February 24, 2020

Photo Essay: The Cloistered Nuns of Hollywood and Their Stately Home (Closed—Updated for 2024)

[Last updated 1/1/24 8:34 PM PT—The gift shop, which remained open through the end of 2023, is now permanently closed. The status of the property is still TBA.]

[Updated 8/23/22 9:14 PM PT—The last of the Dominican nuns have left the monastery and the Dominican Order has suppressed, or deactivated, it. A lawyer representing the monastery told the Los Angeles Times in June that there were no plans to sell and that the chapel and gift shop would stay open. But a recent Esotouric visit says otherwise.]

LA is the City of Angels—a detail that can be easy to forget sometimes.

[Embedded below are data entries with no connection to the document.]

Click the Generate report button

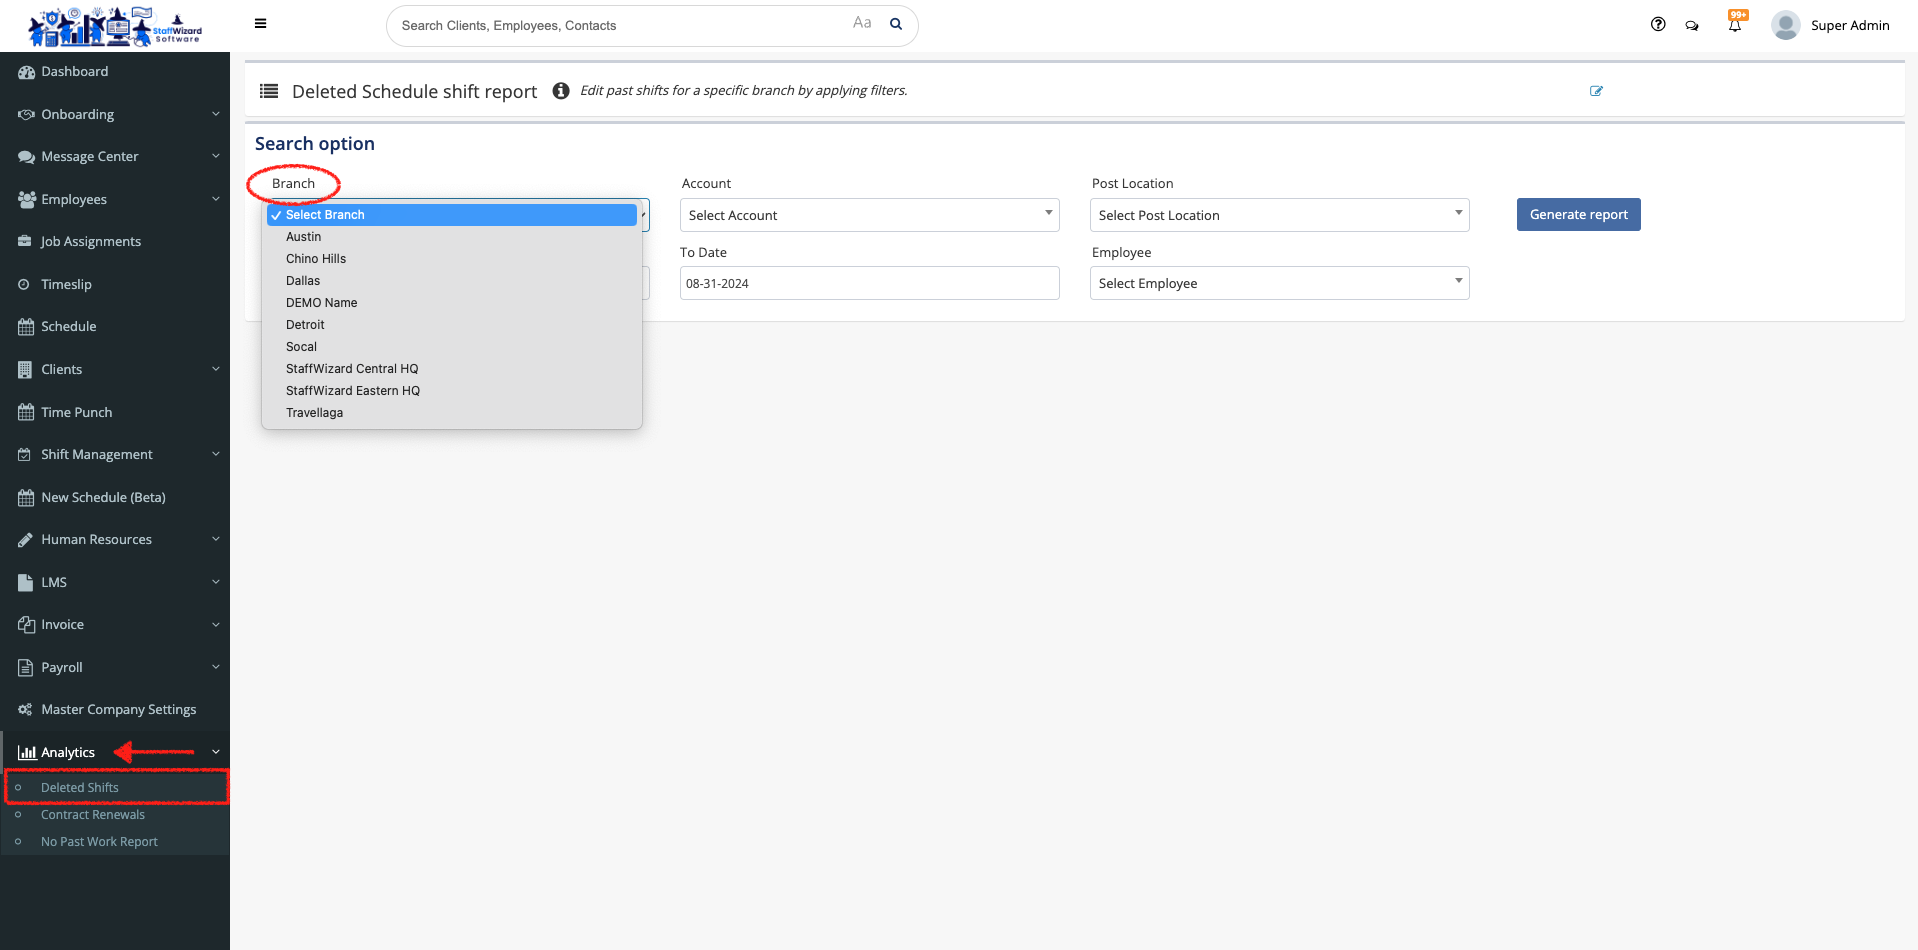point(1578,215)
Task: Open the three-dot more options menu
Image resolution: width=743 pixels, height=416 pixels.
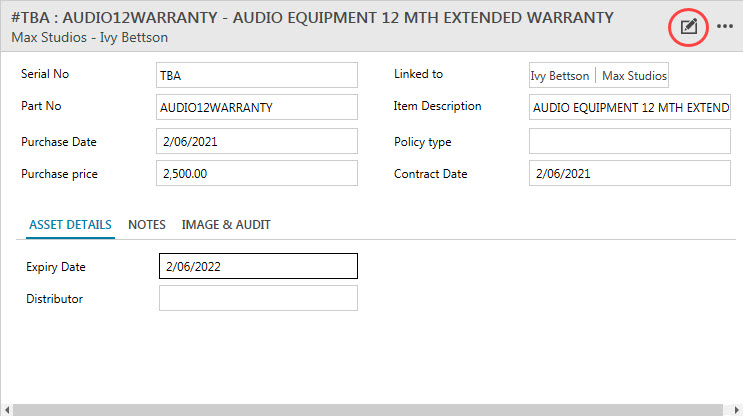Action: pos(725,27)
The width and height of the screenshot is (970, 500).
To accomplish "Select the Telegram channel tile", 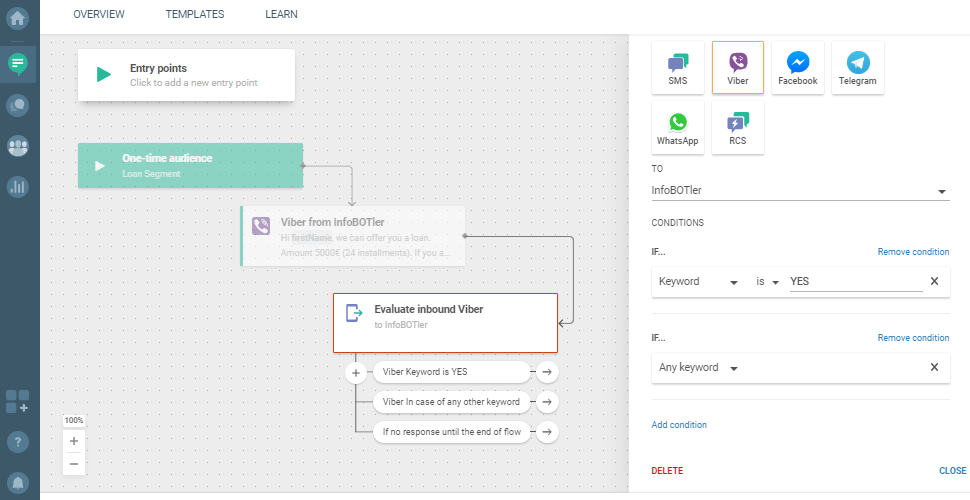I will tap(857, 67).
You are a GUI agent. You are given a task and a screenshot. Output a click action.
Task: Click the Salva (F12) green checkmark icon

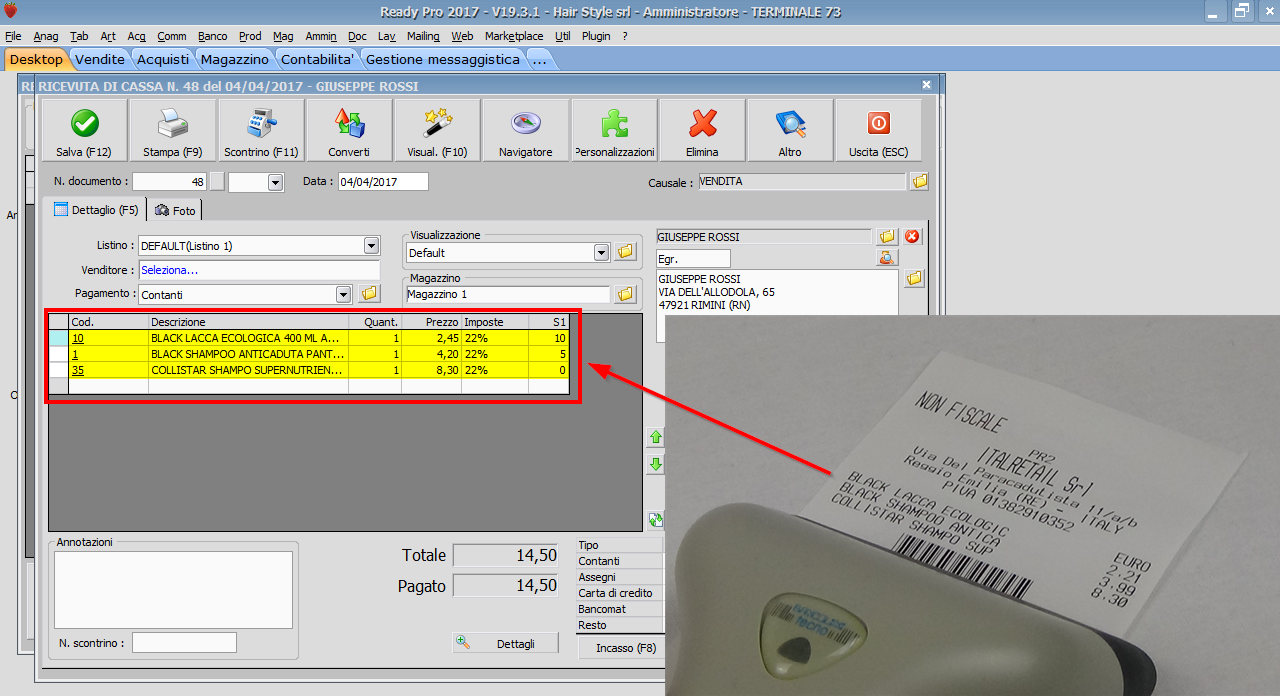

But there’s a halo hooked onto the devil horns of this flawed, misunderstood, and sometimes bacchanalian metropolis.

LA, in fact, can be downright angelic.

circa 2015

A little off the beaten path—in the angelic realm, anyway—are the cloistered Dominican Contemplative Nuns of The Monastery of the Angels.

As part of their monastic life, the nuns have withdrawn from the world to devote their lives to praying, studying, and performing daily morning mass.

circa 2015

In 1934, the nuns moved from Downtown Los Angeles to Beachwood Canyon, Hollywood...

circa 2015

...and in 1948, moved into a monastery building designed by famed architect Wallace Neff in the Spanish Mediterranean style.

circa 2015

The nearly 3.8-acre parcel was once part of the now-demolished mansion estate of copper magnate Joseph Giroux.

circa 2015

It's tucked away on a quiet street just north of Franklin Avenue, spared from the throngs of tourists looking for the Hollywood Sign.

In its heyday, it provided a chic getaway for god-fearing stars and starlets to retreat from the Babylonian evils of Tinseltown and into prayer—including actress Jane Wyman, who donated a sculpture of Mother Mary that still stands in the courtyard today.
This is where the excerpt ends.